The province’s transportation agency admits it’s still feeling the impacts of industry-wide construction price increases as it continues to plan out Hamilton’s $3.4 billion light rail transit (LRT) project.
During an update in front of a city hall committee Friday, Metrolinx didn’t have specific dates for when contracts will be awarded nor any potential increases in cost due to supply-chain shortages and labour issues.
“So we are all feeling the pressures within the marketplace of construction price increases. We don’t have new or updated estimates to share at this point,” Hamilton LRT vice-president Jason Fellen said.
“I can tell you that we carefully monitor the markets. Obviously, we’re very active in the markets as well with contractors across the region.”
The Crown agency told Global News in February of last year that building of the local LRT was being “closely monitored” amid trends in the supply chain that could bump costs and change the timeline for completion.
Concerns were raised at that time by Hamilton Flamborough-Glanbrook MPP Donna Skelly who cited worry over the construction of Calgary’s $5.5-billion Green Line LRT extension.
“My concern is at what point do we say … is this going to become a $4 billion project? Is it going to become a $5 billion project?” the MPP told Global News at the time.
Cost overruns, including construction and ongoing operation of the line, were at the core of the Ford government’s decision in 2019 to scrap the Hamilton project.
Hamilton’s LRT got back on the rails in May 2021 after an agreement was reached between the province and federal governments to jointly fund the 14-kilometre light rail.
The city of Hamilton is expected to keep fare revenue once the LRT is operational, but will be responsible for daily operating and maintenance costs.
The province is on the record saying it will cover cost overruns during construction, but Skelly submitted that they’re likely “not unlimited.”
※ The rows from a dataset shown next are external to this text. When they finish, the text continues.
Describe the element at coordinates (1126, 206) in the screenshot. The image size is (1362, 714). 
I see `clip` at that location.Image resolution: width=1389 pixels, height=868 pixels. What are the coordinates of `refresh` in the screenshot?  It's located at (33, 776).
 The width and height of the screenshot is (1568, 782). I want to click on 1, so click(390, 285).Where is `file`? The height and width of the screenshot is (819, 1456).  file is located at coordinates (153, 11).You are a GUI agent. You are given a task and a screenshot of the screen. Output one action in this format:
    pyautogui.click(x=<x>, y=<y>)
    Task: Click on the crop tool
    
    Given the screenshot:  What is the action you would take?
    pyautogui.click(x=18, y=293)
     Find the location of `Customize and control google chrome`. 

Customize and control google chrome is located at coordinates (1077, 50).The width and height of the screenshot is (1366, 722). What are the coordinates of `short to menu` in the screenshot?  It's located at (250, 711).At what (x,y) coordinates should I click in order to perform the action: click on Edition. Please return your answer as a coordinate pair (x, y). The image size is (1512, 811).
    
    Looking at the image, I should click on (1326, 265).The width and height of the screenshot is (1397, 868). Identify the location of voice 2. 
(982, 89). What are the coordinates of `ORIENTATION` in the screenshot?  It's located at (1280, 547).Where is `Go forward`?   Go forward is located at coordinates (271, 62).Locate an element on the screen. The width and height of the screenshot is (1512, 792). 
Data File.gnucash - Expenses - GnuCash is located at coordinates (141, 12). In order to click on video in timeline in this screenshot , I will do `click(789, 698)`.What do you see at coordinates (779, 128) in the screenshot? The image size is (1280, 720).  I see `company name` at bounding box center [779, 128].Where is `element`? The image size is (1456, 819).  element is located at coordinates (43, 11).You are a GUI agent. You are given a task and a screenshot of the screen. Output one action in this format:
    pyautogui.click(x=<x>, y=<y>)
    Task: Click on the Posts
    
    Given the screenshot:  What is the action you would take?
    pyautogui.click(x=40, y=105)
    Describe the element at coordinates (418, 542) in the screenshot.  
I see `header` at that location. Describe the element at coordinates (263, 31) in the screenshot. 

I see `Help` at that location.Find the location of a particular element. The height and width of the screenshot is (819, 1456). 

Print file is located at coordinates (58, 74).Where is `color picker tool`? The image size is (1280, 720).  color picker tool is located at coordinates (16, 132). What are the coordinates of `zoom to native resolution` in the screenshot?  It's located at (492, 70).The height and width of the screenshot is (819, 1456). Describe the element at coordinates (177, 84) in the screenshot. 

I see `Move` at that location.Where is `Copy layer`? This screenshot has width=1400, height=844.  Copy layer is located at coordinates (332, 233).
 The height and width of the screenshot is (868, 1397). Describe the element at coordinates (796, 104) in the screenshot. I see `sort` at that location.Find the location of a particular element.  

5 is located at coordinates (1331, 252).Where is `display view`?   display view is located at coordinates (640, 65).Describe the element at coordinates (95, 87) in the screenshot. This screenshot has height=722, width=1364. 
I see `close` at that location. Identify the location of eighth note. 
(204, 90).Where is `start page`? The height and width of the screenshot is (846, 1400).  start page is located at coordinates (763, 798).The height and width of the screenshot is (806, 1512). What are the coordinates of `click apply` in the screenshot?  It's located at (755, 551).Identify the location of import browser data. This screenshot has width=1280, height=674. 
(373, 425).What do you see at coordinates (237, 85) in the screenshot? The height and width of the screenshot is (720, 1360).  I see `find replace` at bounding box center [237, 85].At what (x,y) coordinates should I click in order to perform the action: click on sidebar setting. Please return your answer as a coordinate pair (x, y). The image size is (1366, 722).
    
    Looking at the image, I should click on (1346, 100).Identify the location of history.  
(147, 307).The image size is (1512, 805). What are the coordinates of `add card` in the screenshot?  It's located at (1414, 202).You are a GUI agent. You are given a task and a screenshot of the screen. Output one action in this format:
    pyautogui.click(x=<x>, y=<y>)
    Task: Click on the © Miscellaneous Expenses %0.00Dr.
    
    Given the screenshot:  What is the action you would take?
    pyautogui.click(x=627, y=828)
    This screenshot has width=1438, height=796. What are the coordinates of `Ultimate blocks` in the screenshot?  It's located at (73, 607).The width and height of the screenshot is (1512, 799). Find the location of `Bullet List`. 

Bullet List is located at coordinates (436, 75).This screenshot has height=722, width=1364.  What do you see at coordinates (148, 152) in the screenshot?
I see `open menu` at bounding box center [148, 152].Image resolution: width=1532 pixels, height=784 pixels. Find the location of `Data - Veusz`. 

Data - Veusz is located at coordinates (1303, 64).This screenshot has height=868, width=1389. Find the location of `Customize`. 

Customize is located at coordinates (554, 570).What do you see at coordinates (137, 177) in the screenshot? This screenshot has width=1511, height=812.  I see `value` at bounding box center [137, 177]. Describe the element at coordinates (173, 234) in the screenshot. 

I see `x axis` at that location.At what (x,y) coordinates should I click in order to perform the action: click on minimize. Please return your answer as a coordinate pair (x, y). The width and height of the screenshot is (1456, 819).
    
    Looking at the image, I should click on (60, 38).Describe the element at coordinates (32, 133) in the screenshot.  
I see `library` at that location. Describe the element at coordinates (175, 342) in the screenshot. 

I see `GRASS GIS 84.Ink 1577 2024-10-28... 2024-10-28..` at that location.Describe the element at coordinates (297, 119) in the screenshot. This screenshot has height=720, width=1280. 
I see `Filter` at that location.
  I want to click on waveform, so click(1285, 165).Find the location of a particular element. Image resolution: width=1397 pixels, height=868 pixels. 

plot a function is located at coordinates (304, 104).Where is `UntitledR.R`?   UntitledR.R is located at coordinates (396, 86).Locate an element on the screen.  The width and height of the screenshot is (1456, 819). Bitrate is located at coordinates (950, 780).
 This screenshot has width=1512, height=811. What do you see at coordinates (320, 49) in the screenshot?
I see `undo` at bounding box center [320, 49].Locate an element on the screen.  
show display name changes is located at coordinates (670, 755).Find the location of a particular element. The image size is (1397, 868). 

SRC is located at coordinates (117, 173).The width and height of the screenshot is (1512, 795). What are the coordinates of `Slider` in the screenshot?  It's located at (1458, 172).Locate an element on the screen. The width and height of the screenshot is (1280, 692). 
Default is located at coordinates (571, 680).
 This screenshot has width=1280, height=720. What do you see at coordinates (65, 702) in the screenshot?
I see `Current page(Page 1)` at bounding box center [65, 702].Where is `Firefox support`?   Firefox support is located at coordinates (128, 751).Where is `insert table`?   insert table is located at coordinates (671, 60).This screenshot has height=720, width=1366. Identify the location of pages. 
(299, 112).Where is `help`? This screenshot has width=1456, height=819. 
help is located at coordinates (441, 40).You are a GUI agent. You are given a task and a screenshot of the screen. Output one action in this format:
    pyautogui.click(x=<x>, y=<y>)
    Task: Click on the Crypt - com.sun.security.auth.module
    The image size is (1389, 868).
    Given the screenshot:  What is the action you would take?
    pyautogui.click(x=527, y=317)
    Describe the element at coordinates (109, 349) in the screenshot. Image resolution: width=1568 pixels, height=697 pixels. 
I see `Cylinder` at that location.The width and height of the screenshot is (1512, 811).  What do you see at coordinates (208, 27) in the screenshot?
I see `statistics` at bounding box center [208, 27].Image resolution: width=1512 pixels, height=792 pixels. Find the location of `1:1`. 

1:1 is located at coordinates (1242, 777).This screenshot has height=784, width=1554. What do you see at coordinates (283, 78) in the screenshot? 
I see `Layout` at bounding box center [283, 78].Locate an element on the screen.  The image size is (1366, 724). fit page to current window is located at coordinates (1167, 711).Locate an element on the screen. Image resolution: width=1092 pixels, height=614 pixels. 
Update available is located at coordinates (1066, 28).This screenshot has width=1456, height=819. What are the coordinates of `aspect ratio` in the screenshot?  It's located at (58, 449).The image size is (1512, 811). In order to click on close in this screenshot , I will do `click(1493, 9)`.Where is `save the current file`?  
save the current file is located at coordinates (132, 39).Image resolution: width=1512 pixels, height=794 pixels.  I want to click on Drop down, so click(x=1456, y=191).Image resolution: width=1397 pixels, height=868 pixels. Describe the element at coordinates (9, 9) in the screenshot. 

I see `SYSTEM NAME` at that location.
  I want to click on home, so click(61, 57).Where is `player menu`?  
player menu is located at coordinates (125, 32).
In early 2022, project managers for Calgary’s LRT expansion opted to split a stage of the CTrain construction into smaller phases amid concerns of even being able to build a planned second stage.
The chair of the CTrain addition admitted delays with procurement for the utility relocation project in the Beltline and downtown core to make way for a tunnel.
Fellen told Hamilton’s committee Metrolinx is seeking to do something similar, creating two main packages to sort out “corridor complexities” via separate contracts to “leave a more manageable risk profile.”
The first package will deal with “high risk elements” like utility relocations and the moving of “urban realm elements” like roads, bridges and structures, expected to equate to roughly half of construction costs for the entire project.
Package two will focus on rails, guideways, the storage facility and the actual LRT vehicles.
“By removing or de-risking, to the extent we can, the early civil works, we create a clearer path for the second package focused on rail and LRT infrastructure,” Fellen explained.
“Where we will be doing select relocations of utilities … we hope to get them off of the corridor entirely.”
Fellen indicated that construction of the line from McMaster to Eastgate Square will likely begin in the west end before moving east.